## WORK INSTRUCTIONS:
Exclude all pictures, and reproduce exactly the lines from the one containing "The width and height of the screenshot is (699, 379)." through the end of the records, with nothing else added.

[Stored records]

*** Begin section ***

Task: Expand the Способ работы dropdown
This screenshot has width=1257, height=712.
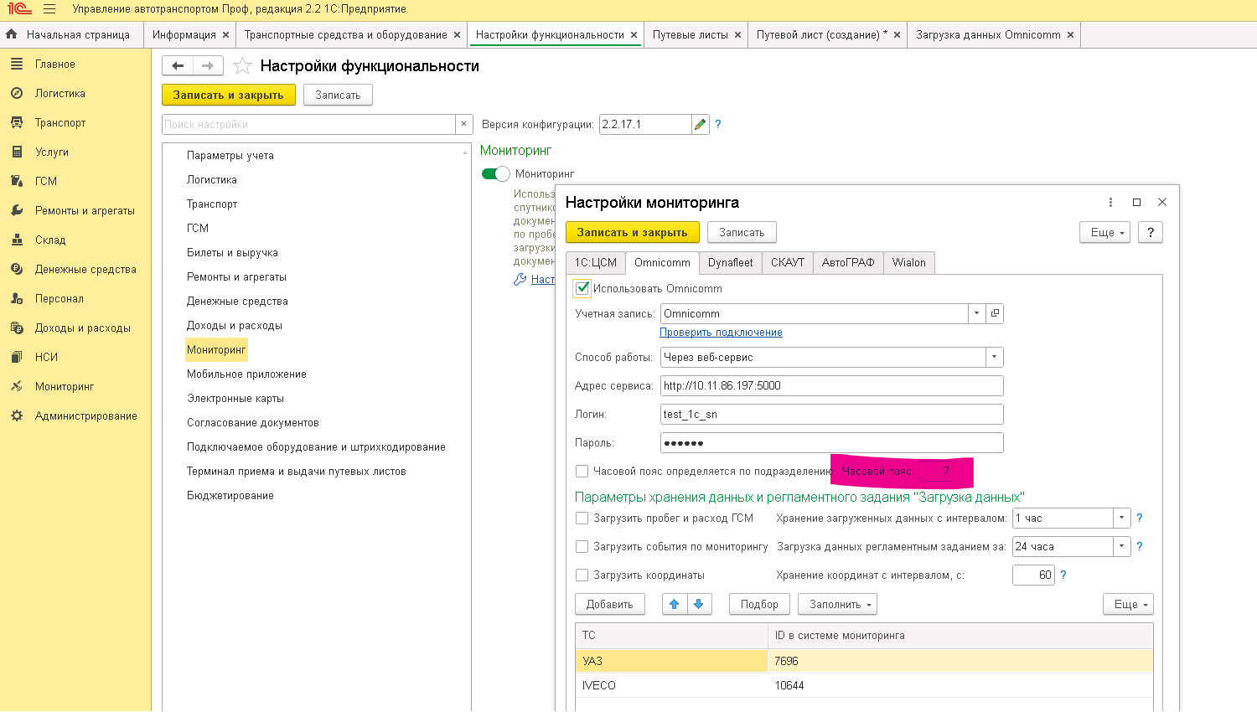Action: pos(994,358)
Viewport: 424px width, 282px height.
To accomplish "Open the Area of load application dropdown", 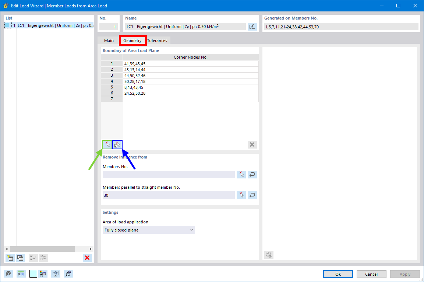I will click(x=149, y=230).
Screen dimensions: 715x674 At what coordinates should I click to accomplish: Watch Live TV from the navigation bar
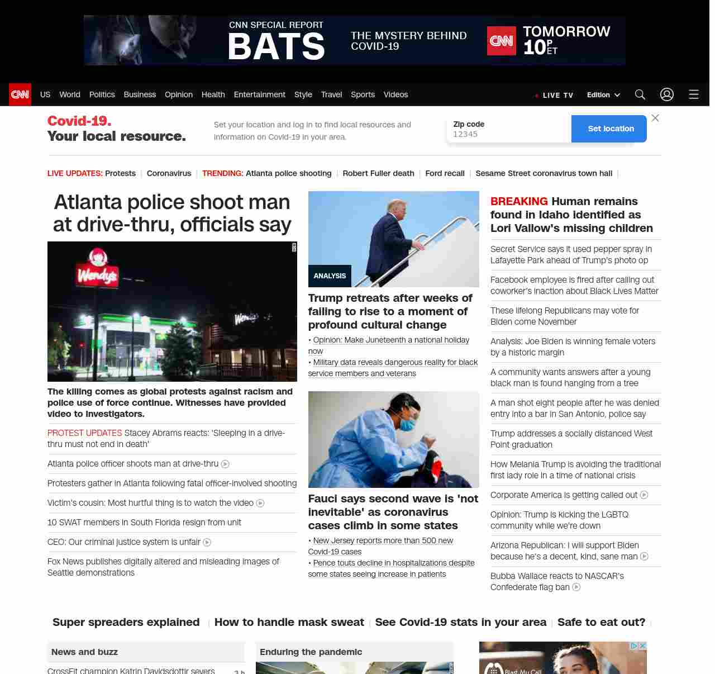click(554, 95)
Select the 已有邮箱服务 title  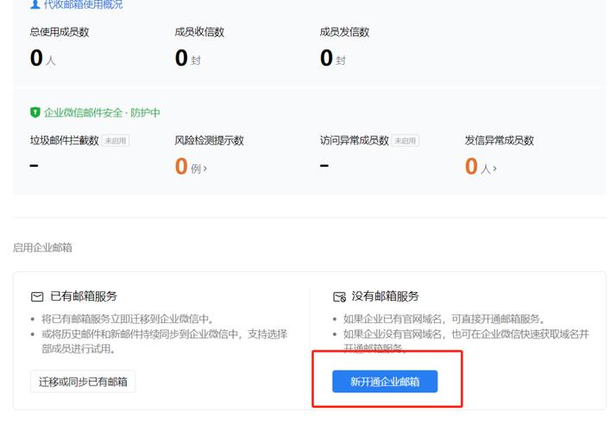[84, 296]
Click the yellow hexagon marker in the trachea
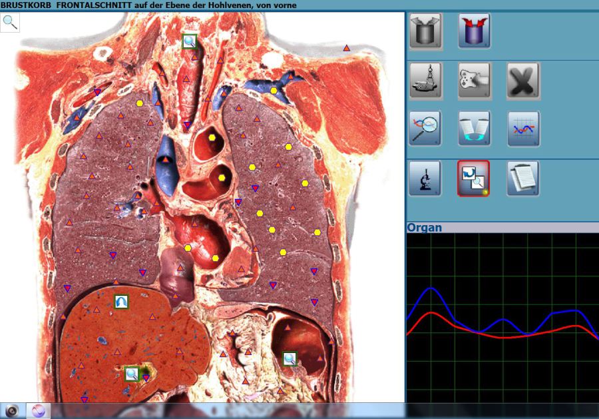The width and height of the screenshot is (599, 419). [x=212, y=138]
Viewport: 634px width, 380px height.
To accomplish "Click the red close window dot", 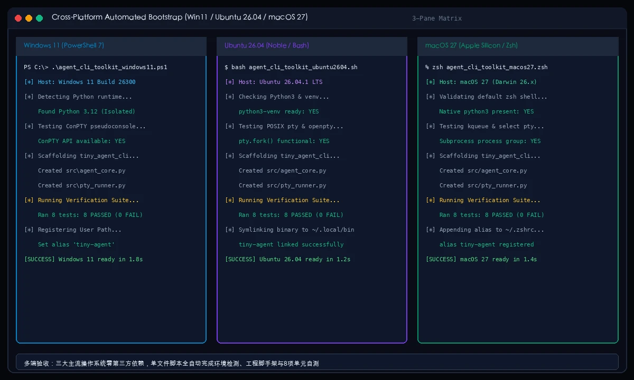I will click(18, 18).
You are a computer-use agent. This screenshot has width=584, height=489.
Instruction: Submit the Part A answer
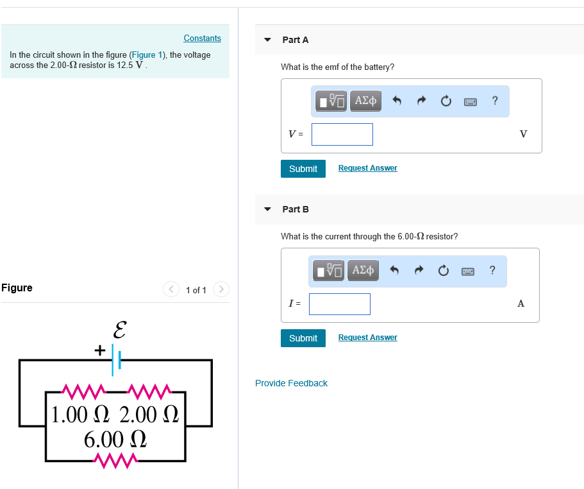303,169
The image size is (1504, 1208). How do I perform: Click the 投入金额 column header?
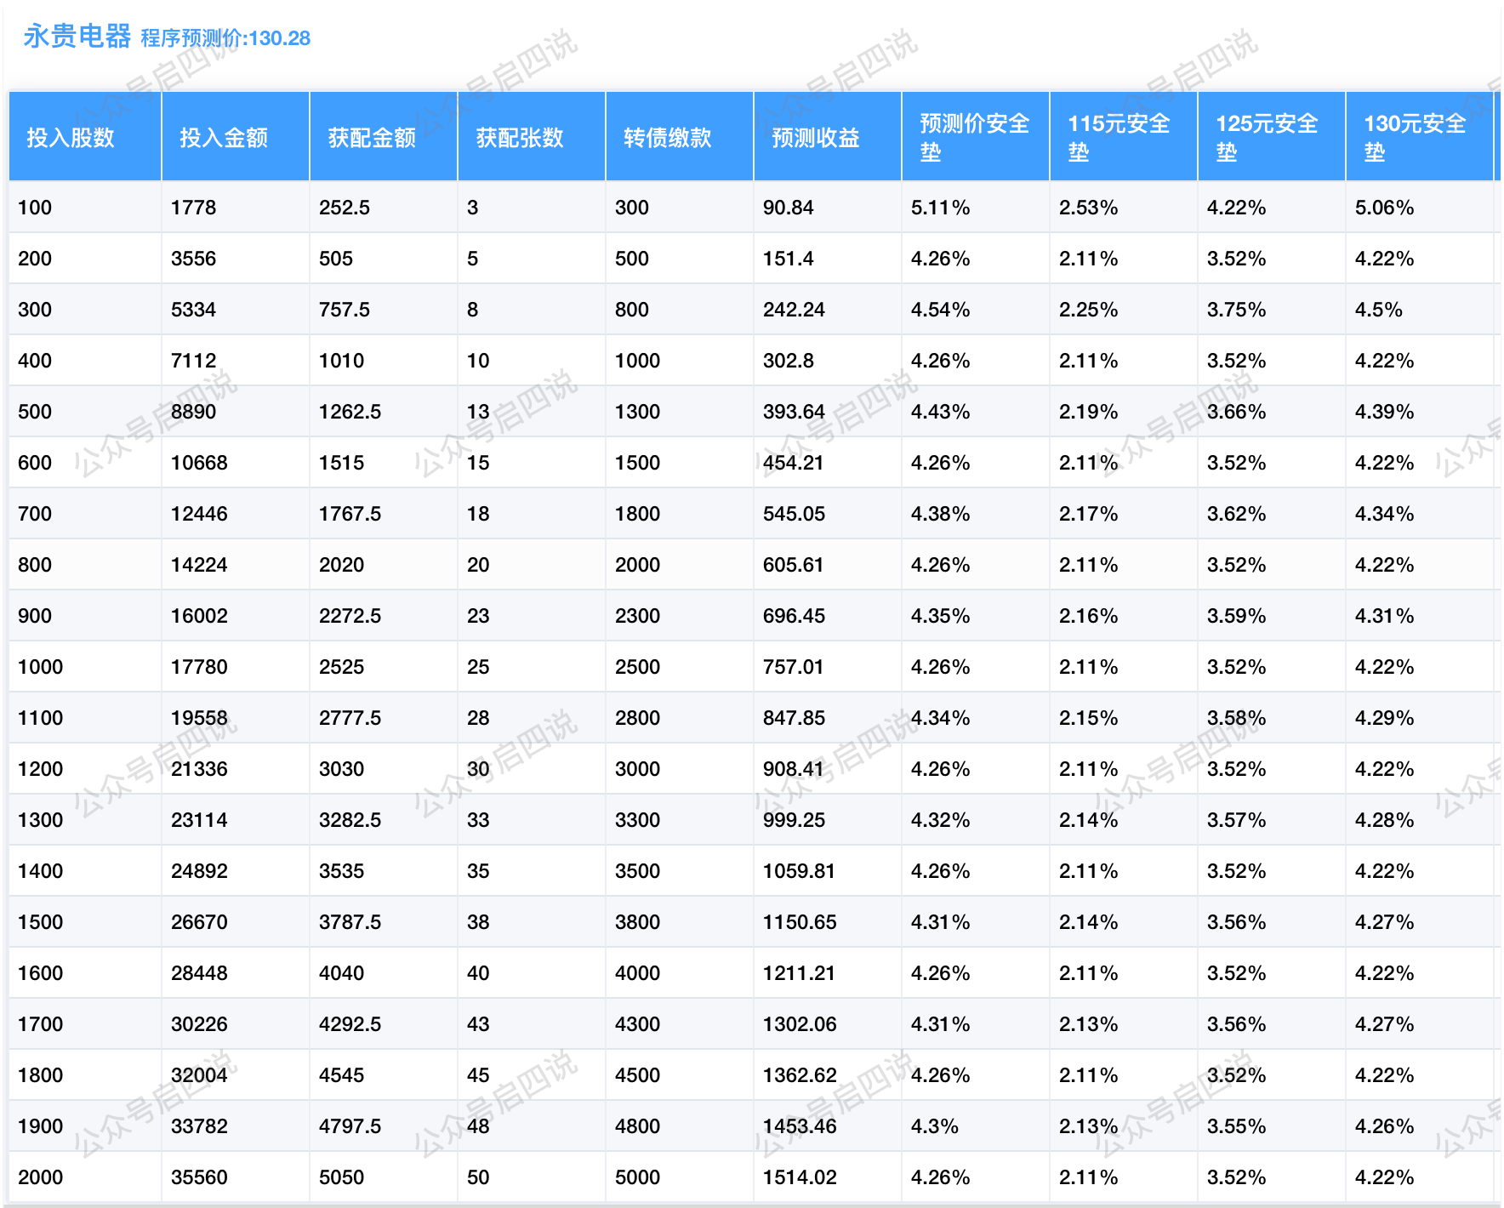click(x=224, y=138)
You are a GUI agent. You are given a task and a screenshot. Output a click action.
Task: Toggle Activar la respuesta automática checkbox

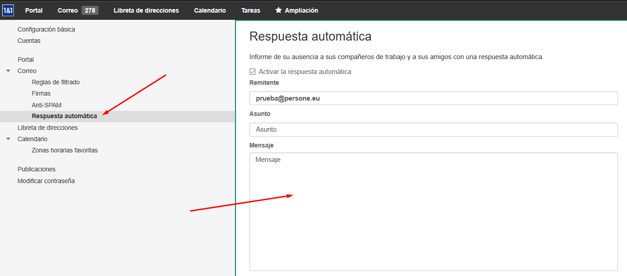(253, 72)
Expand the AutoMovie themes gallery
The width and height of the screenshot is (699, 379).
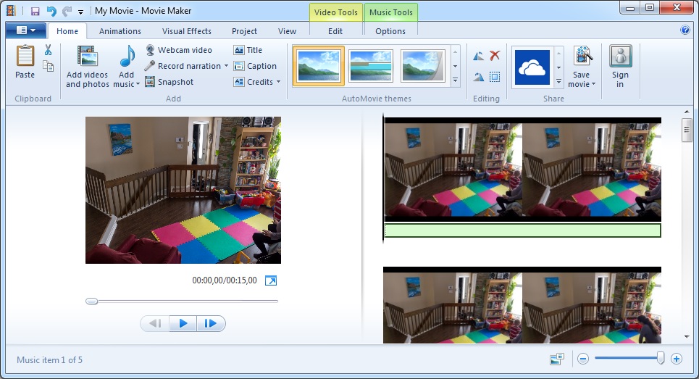[x=456, y=80]
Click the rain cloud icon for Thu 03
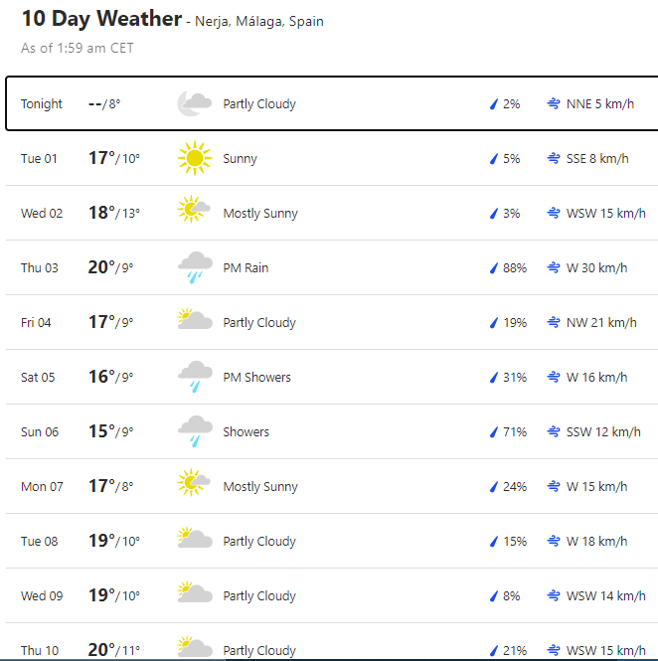Viewport: 658px width, 661px height. pyautogui.click(x=194, y=267)
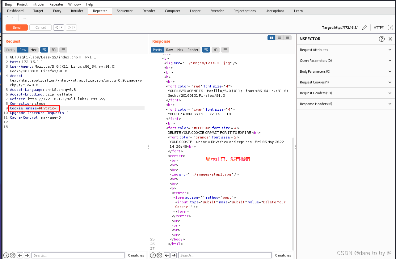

*** End section ***

## FINISHED EXERCISE:
The width and height of the screenshot is (699, 379).
[x=456, y=80]
Click the rain cloud icon for Thu 03
Viewport: 658px width, 661px height. pyautogui.click(x=194, y=267)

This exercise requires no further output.